"Educad a los niños y no será necesario castigar a los adultos"

jueves, 12 de abril de 2012

Microrrelatos fuera de concurso

La bruja vestida de negro, con sombrero en punta, nariz ganchuda y verruga llena de pelos, lechuza al hombro, espalda encorvada y diente solitario entre los labios de color violeta, echó algunas porquerías más en el caldero que ya olía a podrido, le pegó una patada al gato, miró el último huesito humano que quedaba en un rincón, se aseguró de que fuera bien de noche, agarró la escoba y pateando cucarachas salió a buscar algún otro chico para comerse en la cena.
Afuera la esperaba una comisión de la Asociación Pro Relatos Infantiles Políticamente Correctos, que con una orden del juez la llevó a un centro de rehabilitación.
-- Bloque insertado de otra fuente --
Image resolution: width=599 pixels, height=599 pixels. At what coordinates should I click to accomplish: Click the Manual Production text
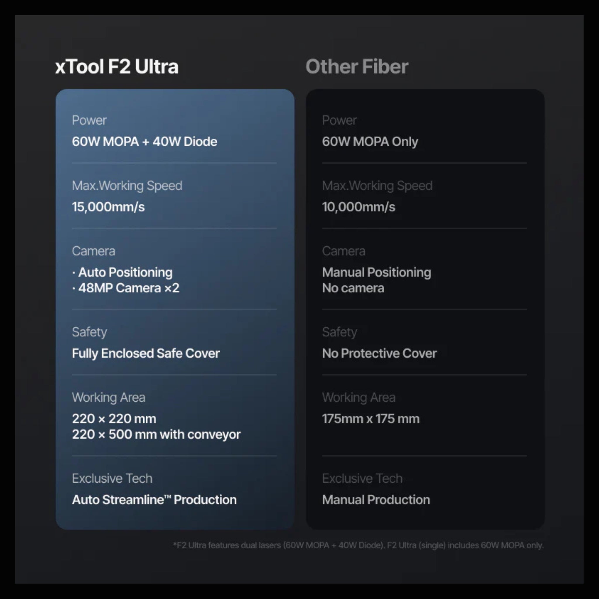point(376,500)
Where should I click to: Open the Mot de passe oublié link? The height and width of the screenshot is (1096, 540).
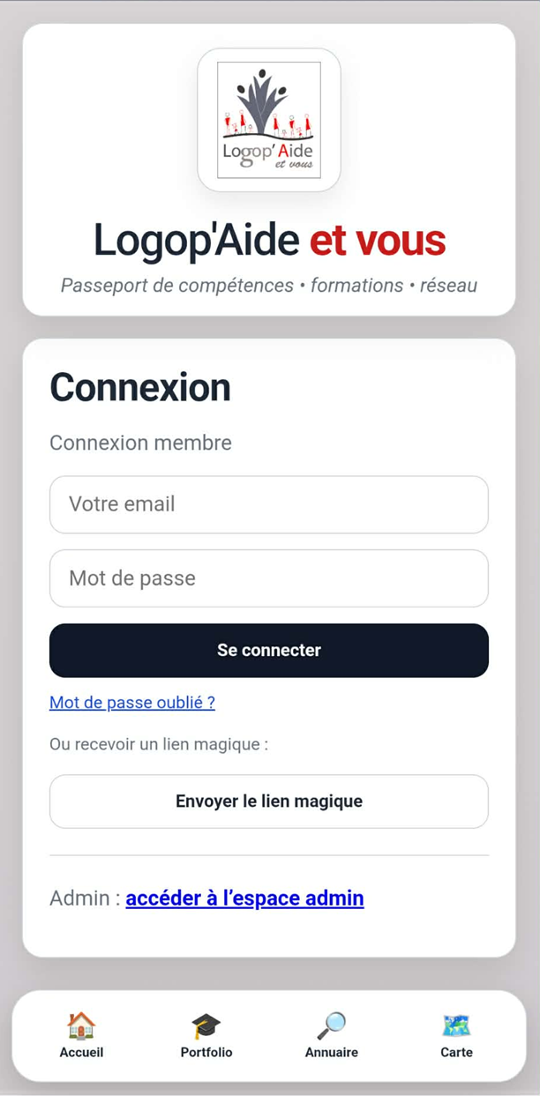coord(132,703)
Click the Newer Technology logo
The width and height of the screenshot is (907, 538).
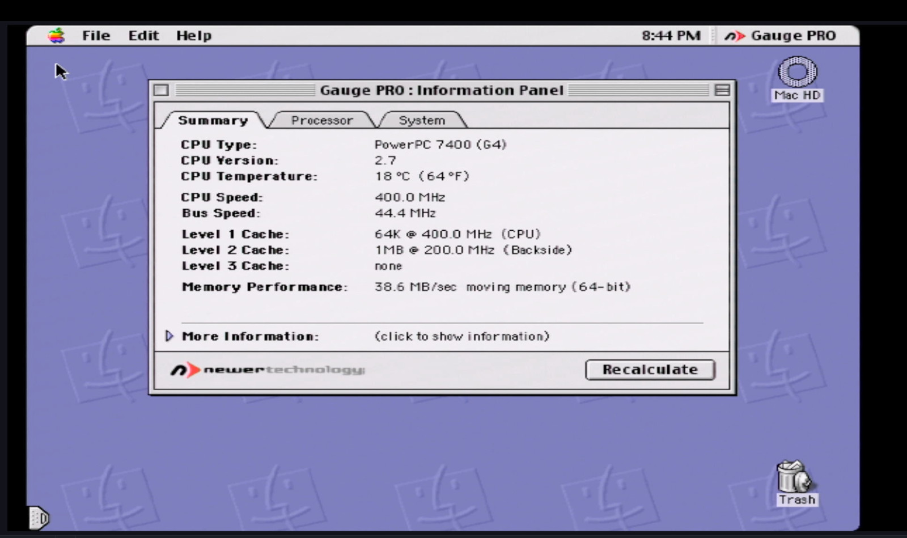[267, 370]
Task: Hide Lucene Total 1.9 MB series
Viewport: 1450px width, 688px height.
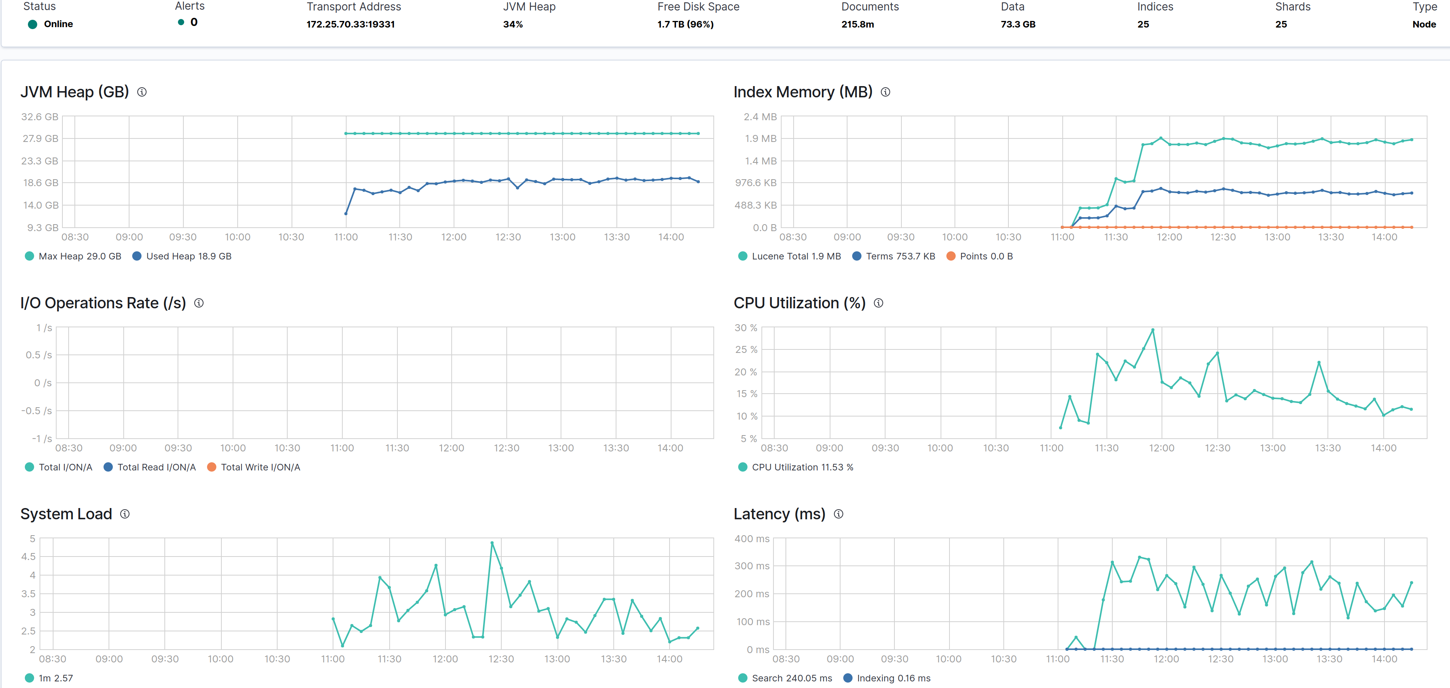Action: coord(789,256)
 La de inglés me está hablando, me doy cuenta porque dijo algo parecido a mi nombre pero con el acento cambiado; por la entonación me doy cuenta que me acaba de preguntar algo; mentalmente tiro una moneda al aire que cae cerca y entonces respondo: —Iés, misis Cécil —(mi pronunciación es buena).
Por el tono de mis Cécil me doy cuenta que acerté, que me está felicitando ante mis compañeros. Entonces es cuando, sonriente, me da una tiza y me señala el pizarrón...  
Andrés Sobico

El monstruo del lago verde
Comenzó con un grano. Me lo reventé, pero al otro día tenía tres. Como no soporto los granos me los reventé también, pero al día siguiente ya eran diez. Y así continué mi labor de autodestrucción. En una semana mi cara era una cordillera de granos, pequeñas montañas nevadas de pus, minúsculos volcanes en podrida erupción. Los granos de los párpados no me dejaban ver y los que tenía dentro de la nariz me dolían al respirar. Pero seguí reventándolos con minuciosa obsesión. No me di cuenta de que me habían saltado a los dedos y a las palmas de las manos hasta que sentí ese dolor penetrante en las yemas. La infección se había esparcido por todo mi cuerpo y los granos crecían como hongos por mi espalda, las ingles y mi pubis. Si cerraba los brazos se reventaban los granos de mis axilas. Un día no pude más. Me miré al espejo por última vez y dejé sobre la mesa del comedor mi carné de identidad. Después me perdí en la laguna.

El espejo chino
Un campesino chino se fue a la ciudad para vender la cosecha de arroz y su mujer le pidió que no se olvidase de traerle un peine.
Después de vender su arroz en la ciudad, el campesino se reunió con unos compañeros, y bebieron y lo celebraron largamente. Después, un poco confuso, en el momento de regresar, se acordó de que su mujer le había pedido algo, pero ¿qué era? No lo podía recordar. Entonces compró en una tienda para mujeres lo primero que le llamó la atención: un espejo. Y regresó al pueblo.
Entregó el regalo a su mujer y se marchó a trabajar sus campos. La mujer se miró en el espejo y comenzó a llorar desconsoladamente. La madre le preguntó la razón de aquellas lágrimas.
La mujer le dio el espejo y le dijo:
-Mi marido ha traído a otra mujer, joven y hermosa.
La madre cogió el espejo, lo miró y le dijo a su hija:
-No tienes de qué preocuparte, es una vieja.